Chevron’s amici have started to weigh in in the Second Circuit. Maybe the most interesting, politically, is the brief of Legal Momentum, formerly known as the NOW Legal Defense and Education Fund. The support from a women’s civil rights group has inspired tweets like this one from Fortune reporter Roger Parloff:
https://twitter.com/rparloff/status/520239568516554752
Occasional Letters Blogatory commenter Paul Paz y Miño has shot back:
https://twitter.com/paulpaz/status/520614576849575936
Parloff is basically right. Legal Momentum is supporting Chevron. Hence the crowing by Chevron allies and the defensiveness by Chevron opponents. However, it’s clear that Legal Momentum has a very well-defined interest in the outcome of one of the technical questions in the case, namely whether a private party has standing to seek injunctive relief under the RICO statute. Legal Momentum “was an early and successful advocate for the use of injunctive relief under RICO, beginning in the 1980s.” It obtained injunctions under RICO in cases against anti-abortion activists harassing patients or doctors around abortion clinics, and it says its “sole interest in this litigation is to preserve these rulings.” Fair enough.

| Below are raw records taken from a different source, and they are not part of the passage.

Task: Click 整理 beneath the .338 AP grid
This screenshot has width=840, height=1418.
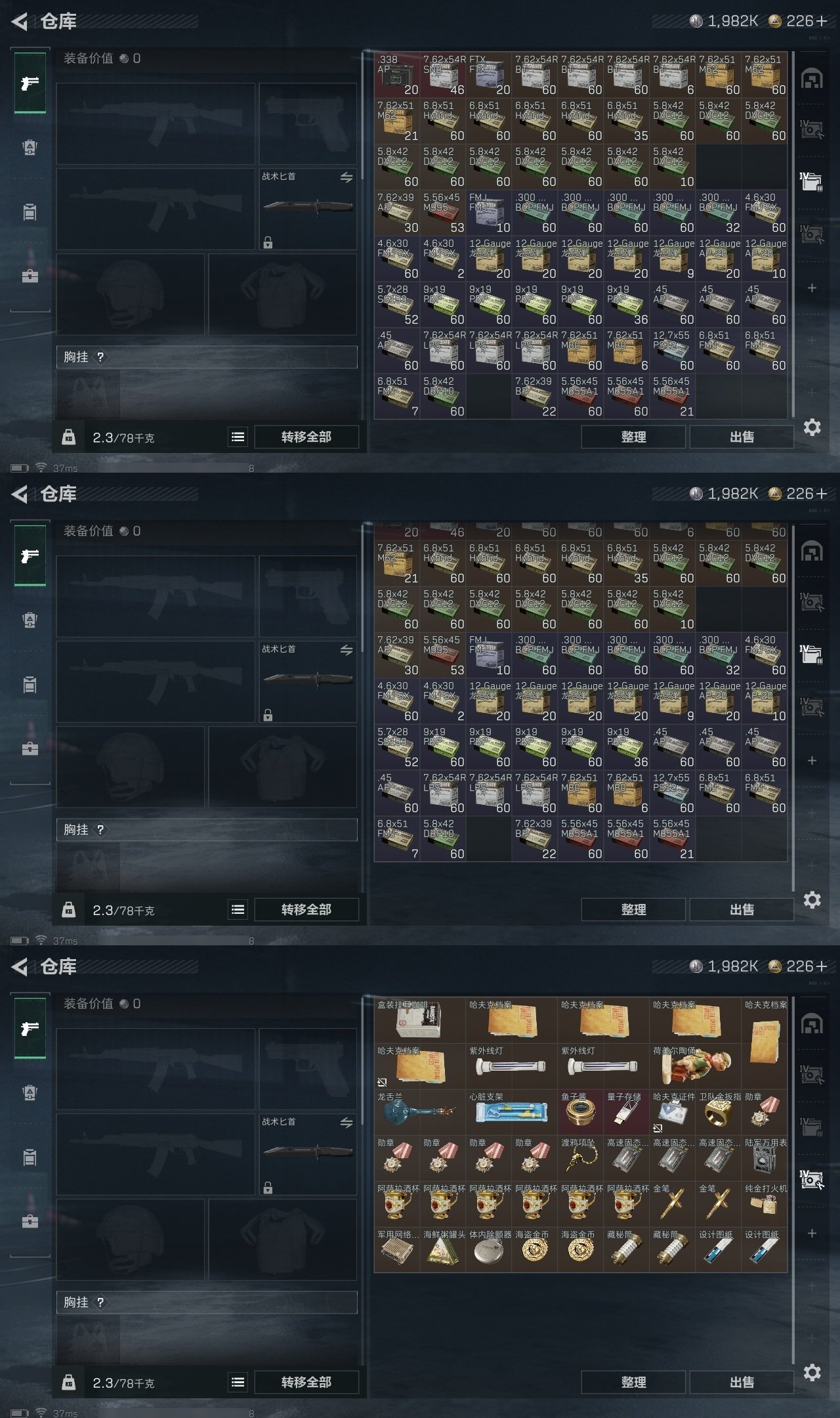Action: coord(633,437)
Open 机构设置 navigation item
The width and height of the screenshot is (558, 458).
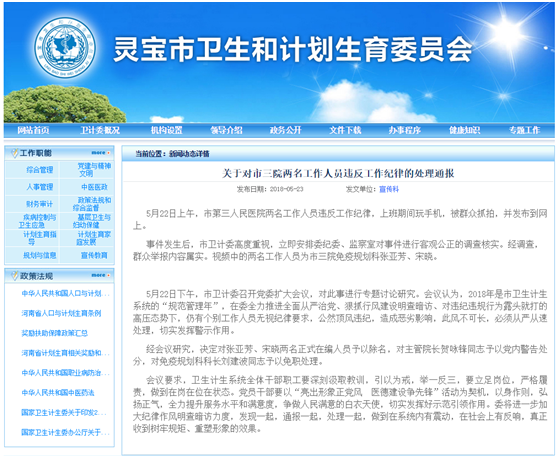[x=167, y=130]
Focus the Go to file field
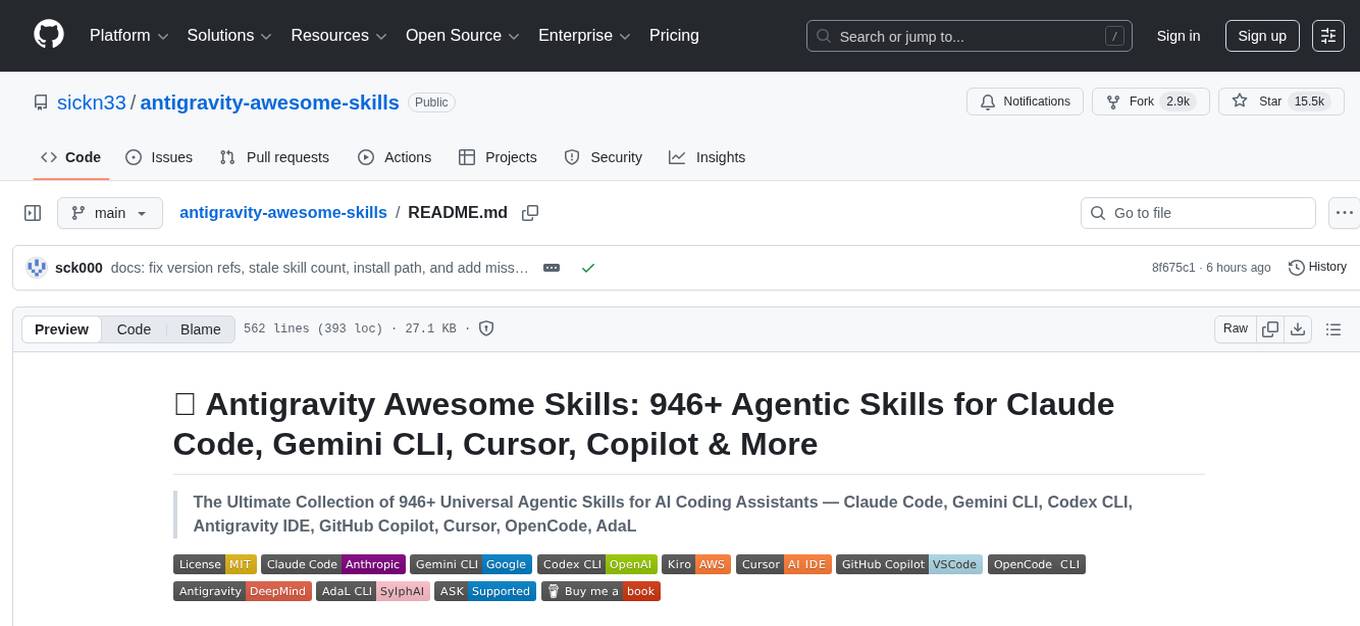Viewport: 1360px width, 626px height. (x=1198, y=213)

On another front, Donziger and the Lago Agrio plaintiffs have jointly moved for assignment of the appeal to the same panel that decided the Naranjo case. This is smart. Although the doctrinal issues are different, the gist of Naranjo, which was clearer in the oral argument than in the decision itself, was a discomfort about the US courts as super-courts. But this is an entirely discretionary decision for the court, at least as far as the motion shows.